Luppi deslizou as mãos pelas laterais do rosto dela, mexendo nas mechas loiras e retirando-as da frente de seu rosto. Diferente do que um homem comum faria, a expressão dele continuou serena mesmo vendo a horrenda cicatriz. O olho não conseguia se abrir, mas ele estava fácil de se localizar. O rosto estava com a pele irregular e em algumas partes, sem a pele e sim a carne já regenerada. O olho negro dela lacrimejou e ele limpou suas lágrimas, abrindo um sorriso.

— Que pecado...

— Não está com nojo de mim...?

— Por que eu teria nojo de minha irmã?

Ela começou a chorar e agarrou Luppi com força. Depois de um momento de silêncio, deu para ouvir o lamento dela ao dizer que ele era a primeira pessoa que não sentia nojo dela. Isso arrancou um grunhido de David, que se recusou a ficar naquela casa, saindo correndo porta a fora, fazendo Mari segui-lo até a porta da sala, onde o robô segurou o punho dela e a impediu de seguir, com força, bem rude, mas com o mesmo sorriso gentil.

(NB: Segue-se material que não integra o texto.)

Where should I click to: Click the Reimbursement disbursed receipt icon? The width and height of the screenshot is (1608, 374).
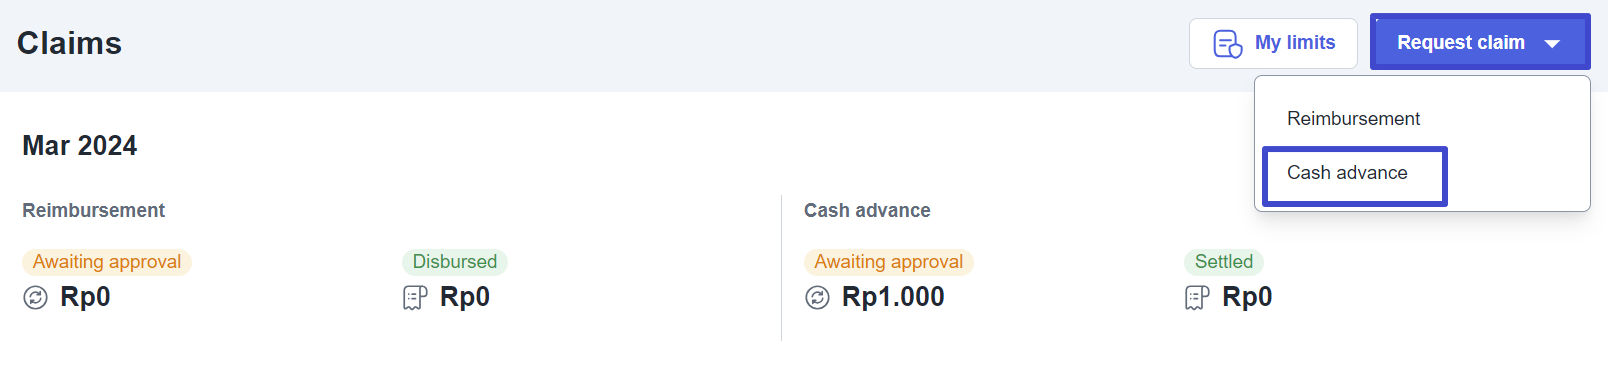pyautogui.click(x=415, y=298)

David desceu as escadas e quando chegou na rua do condomínio, esperou alguns momentos para os carros passarem, metendo as mãos nos bolsos da jaqueta branca. Seguiu caminho para longe, se afastando realmente tanto do prédio de Mari, quanto do próprio prédio. Parou em uma pequena vendinha e comprou chicletes, depois seguiu caminho sob o clima fresco e nublado, indo até o parque no sul do condomínio. Se sentou num balanço de madeira e sacou seu celular para ouvir música enquanto fazia bolas de chiclete. Em meio aos seus devaneios com as músicas, foi desperto pelo balanço se movendo, e se segurou forte nas correntes. Depois de um único galeio, Tushi deu a volta e se abaixou na frente dele, colocando as mãos sobre seus joelhos.

— O que foi, pequeno?

— Mãe. Marina só esteve comigo todo esse tempo por que eu me parecia com o Maxwillian.

— Ora, por que diz isso? Eu sei que Mari te quer muito bem, tanto quanto quer o dela.

— Ela está lá com o robô com a cara do Max que o pai dela fez pra ela.

— Mulheres se cansam dos brinquedos antigos quando surgem novos, amor. – Tushi acariciou o rosto dele, aproveitando para limpar as lágrimas que escorriam. – Vamos lá, deixe eu ver seu rostinho...

David arrancou o capuz branco, deixando seu cabelo cair sobre o rosto como um véu, que para a surpresa de Tushi, era branco. Ele viu no rosto dela como havia ficado maravilhada e ao mesmo tempo assustada. Pensou se ia perguntar se ele descoloriu os cabelos e teria problemas para dizer-lhe que não... Mas realmente não tinha feito. Desde o tempo que David se lembrava, seus cabelos ficavam brancos em todo momento de tristeza. Só fazia muito tempo que não ficava triste.

— Eu juro que...

— Faz tanto tempo que não te vejo com esse cabelo lindo... Me lembra as Perpétuas do Destino, eu pensei que você seria um, também, sabia? Foi a causa da ultima briga que tive com seu pai, antes de divorciarmos... Ele achou que havia sido traído e... Bem, sabe que não é verdade.

David estava mais assustado com tanta sabedoria que ela tinha sobre o laço com as Perpétuas e não exatamente por ela conhecer sobre seu cabelo branco. Ele começou a fazer perguntas perfurantes que direcionavam Tushitsuji a dizer sobre seu passado cada vez mais atraente aos olhos púrpuros dele.

— Nosso sobrenome é proveniente da mestiçagem do sangue dos homens com o sangue da Perpétua do Desejo. Somos, bem distantemente, parente deles. Por isso sequer temos poderes. Mas isso é uma resposta para sermos escolhidos para proteger Conchita.

— Foi uma guardiã?

— Fui. Da lua. Você é o nono, não? – Ele concordou. – Eu infelizmente não vou poder te ensinar a usar seu poder, mas se quiser se aproximar de Mari, posso falar com Abraham para ensiná-la a usar o dela.

— Mari não despertou a pedra dela.

— A nossa pedra é diferente das outras. Elas não possuem forma fixa. Sabe as Siyahs? Ela funciona exatamente do contrário: Precisa de um hospedeiro para ser funcional. Elas, aquelas coisas, são dependentes de um objeto para sobreviverem, e só depois pegam os humanos.

David não sabia o que falar. Ele agarrou a mãe em seus braços e apertou-a contra o peito, forte, fazendo-a reclamar de dor e falta de ar. Seus cabelos tomavam uma forma acinzentada mais escura a cada segundo, até voltar ao tom natural.